Department of Electronic Engineering and Information Science, University of Science and Technology of China, Hefei 230026, China.
IEEE Trans Pattern Anal Mach Intell. 2012 May;34(5):863-75. doi: 10.1109/TPAMI.2011.195.
This paper proposes the Flickr Distance (FD) to measure the visual correlation between concepts. For each concept, a collection of related images are obtained from the Flickr website. We assume that each concept consists of several states, e.g., different views, different semantics, etc., which are considered as latent topics. Then a latent topic visual language model (LTVLM) is built to capture these states. The Flickr distance between two concepts is defined as the Jensen-Shannon (J-S) divergence between their LTVLM. Differently from traditional conceptual distance measurements, which are based on Web textual documents, FD is based on the visual information. Comparing with the WordNet distance, FD can easily scale up with the increasing size of the conceptual corpus. Comparing with the Google Distance (NGD) and Tag Concurrence Distance (TCD), FD uses the visual information and can properly measure the conceptual relations.
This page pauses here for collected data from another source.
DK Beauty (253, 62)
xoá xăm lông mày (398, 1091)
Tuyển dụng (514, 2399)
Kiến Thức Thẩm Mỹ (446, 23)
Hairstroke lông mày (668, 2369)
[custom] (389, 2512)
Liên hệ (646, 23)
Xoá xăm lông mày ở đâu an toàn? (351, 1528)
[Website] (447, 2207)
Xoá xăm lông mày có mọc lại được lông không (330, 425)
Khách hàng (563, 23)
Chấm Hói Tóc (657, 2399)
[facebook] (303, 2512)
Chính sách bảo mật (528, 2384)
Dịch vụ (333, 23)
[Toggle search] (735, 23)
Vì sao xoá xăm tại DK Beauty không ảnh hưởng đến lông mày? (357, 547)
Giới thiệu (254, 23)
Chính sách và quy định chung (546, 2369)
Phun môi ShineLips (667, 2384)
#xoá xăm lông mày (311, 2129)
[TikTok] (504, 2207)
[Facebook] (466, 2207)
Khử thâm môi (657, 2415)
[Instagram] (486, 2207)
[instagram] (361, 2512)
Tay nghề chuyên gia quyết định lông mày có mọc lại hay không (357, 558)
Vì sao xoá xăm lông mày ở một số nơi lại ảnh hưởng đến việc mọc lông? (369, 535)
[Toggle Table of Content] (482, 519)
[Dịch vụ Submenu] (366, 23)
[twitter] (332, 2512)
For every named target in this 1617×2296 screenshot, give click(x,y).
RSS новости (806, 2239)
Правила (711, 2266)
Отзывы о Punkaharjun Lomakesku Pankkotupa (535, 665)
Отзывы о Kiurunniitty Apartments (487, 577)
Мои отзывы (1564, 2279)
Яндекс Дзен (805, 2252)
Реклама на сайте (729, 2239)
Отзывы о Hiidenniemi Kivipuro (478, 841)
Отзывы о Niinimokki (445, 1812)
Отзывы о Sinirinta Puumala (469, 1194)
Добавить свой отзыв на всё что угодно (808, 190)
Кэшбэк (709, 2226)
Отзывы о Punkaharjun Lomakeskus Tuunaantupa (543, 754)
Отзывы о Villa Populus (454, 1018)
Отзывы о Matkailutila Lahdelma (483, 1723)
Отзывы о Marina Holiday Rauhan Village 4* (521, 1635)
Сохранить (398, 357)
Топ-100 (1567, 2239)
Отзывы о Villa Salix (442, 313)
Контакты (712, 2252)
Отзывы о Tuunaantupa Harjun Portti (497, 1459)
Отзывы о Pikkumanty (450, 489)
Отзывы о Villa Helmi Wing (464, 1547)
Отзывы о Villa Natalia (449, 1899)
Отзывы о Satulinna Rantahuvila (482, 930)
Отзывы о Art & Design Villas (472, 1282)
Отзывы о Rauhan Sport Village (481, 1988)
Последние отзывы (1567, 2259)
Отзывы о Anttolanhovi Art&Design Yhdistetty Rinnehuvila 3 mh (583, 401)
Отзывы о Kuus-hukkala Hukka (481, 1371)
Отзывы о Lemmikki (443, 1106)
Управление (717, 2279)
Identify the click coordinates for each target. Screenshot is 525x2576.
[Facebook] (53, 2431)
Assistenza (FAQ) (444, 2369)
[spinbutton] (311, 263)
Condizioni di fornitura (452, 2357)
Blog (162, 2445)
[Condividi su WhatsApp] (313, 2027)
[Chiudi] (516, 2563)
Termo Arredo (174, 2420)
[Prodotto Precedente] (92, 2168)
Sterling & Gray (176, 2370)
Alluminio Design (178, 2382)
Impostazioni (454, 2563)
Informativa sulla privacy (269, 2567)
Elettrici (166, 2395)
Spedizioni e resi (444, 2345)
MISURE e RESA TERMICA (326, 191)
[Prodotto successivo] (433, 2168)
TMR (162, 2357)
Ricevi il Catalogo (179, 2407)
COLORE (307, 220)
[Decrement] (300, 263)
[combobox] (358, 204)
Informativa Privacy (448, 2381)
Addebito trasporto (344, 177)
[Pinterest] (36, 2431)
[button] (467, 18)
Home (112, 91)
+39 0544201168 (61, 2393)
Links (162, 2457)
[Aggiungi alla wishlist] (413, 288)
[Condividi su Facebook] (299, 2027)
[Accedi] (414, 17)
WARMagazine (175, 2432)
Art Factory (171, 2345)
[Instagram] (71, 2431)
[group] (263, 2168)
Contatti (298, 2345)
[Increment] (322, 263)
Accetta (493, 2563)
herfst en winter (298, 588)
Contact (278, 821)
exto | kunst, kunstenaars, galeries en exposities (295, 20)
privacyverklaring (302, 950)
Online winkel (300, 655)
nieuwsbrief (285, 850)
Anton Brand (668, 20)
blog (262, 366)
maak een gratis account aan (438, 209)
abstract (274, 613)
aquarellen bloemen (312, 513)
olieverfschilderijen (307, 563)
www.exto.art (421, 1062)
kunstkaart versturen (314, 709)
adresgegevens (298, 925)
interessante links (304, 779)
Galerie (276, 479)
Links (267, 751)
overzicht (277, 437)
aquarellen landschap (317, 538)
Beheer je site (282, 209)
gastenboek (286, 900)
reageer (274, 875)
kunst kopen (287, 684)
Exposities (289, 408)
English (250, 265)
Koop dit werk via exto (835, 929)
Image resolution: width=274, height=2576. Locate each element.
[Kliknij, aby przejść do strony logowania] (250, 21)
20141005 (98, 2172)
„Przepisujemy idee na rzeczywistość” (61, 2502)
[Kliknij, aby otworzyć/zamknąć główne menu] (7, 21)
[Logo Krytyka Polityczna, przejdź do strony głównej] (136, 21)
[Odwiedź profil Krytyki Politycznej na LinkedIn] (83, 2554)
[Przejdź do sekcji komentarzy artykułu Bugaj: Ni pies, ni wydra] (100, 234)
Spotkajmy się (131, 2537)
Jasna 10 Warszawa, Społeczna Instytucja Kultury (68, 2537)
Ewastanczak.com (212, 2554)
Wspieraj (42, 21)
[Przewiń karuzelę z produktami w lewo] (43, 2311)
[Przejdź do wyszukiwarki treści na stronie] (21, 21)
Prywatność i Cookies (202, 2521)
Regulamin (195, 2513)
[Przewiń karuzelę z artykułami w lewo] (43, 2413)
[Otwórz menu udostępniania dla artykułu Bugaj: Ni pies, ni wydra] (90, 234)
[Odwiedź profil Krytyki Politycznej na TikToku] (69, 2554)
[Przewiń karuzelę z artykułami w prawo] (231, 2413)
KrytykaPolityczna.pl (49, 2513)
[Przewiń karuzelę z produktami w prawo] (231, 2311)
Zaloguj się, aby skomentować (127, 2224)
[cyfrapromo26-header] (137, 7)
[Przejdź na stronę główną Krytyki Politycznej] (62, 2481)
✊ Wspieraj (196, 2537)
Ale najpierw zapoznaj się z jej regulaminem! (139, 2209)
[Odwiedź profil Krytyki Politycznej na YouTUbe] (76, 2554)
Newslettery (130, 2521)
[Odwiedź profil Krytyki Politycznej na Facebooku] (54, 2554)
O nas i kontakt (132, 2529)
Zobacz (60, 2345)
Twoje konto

We apply FD to multimedia-related tasks and find methods based on FD significantly outperform those based on NGD and TCD. With the FD measurement, we also construct a large-scale visual conceptual network (VCNet) to store the knowledge of conceptual relationship. Experiments show that FD is more coherent to human cognition and it also outperforms text-based distances in real-world applications.
本文提出了 Flickr 距离(FD)来衡量概念之间的视觉相关性。对于每个概念,我们从 Flickr 网站获取一组相关的图像。我们假设每个概念包含若干个状态,例如不同的视图、不同的语义等,这些状态被视为潜在的主题。然后,我们构建一个潜在主题视觉语言模型(LTVLM)来捕捉这些状态。两个概念之间的 Flickr 距离定义为它们的 LTVLM 之间的 Jensen-Shannon(J-S)散度。与基于 Web 文本文档的传统概念距离度量方法不同,FD 基于视觉信息。与 WordNet 距离相比,FD 可以随着概念语料库的增大而轻松扩展。与 Google 距离(NGD)和标签并发距离(TCD)相比,FD 使用视觉信息,可以正确地衡量概念关系。我们将 FD 应用于多媒体相关任务,并发现基于 FD 的方法显著优于基于 NGD 和 TCD 的方法。通过 FD 度量,我们还构建了一个大规模的视觉概念网络(VCNet)来存储概念关系的知识。实验表明,FD 与人类认知更加一致,并且在实际应用中也优于基于文本的距离。